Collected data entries
^^^^^^^^
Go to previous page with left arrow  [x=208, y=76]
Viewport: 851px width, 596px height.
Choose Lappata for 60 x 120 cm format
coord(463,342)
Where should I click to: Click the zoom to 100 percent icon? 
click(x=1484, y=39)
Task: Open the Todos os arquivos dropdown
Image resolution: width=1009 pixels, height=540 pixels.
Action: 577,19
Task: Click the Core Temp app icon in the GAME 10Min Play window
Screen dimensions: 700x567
^^^^^^^^
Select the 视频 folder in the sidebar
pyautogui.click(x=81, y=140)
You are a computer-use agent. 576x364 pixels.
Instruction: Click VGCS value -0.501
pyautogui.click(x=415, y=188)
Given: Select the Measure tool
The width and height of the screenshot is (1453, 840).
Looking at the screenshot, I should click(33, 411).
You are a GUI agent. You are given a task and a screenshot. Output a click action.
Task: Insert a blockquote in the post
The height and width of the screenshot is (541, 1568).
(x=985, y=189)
^^^^^^^^
Task requirements:
Every line above that holds the string "agent" should be copied into the answer.

Answer to the problem:
You are a computer-use agent. 576x364 pixels.
You are a GUI agent. You are given a task and a screenshot. Output a click action.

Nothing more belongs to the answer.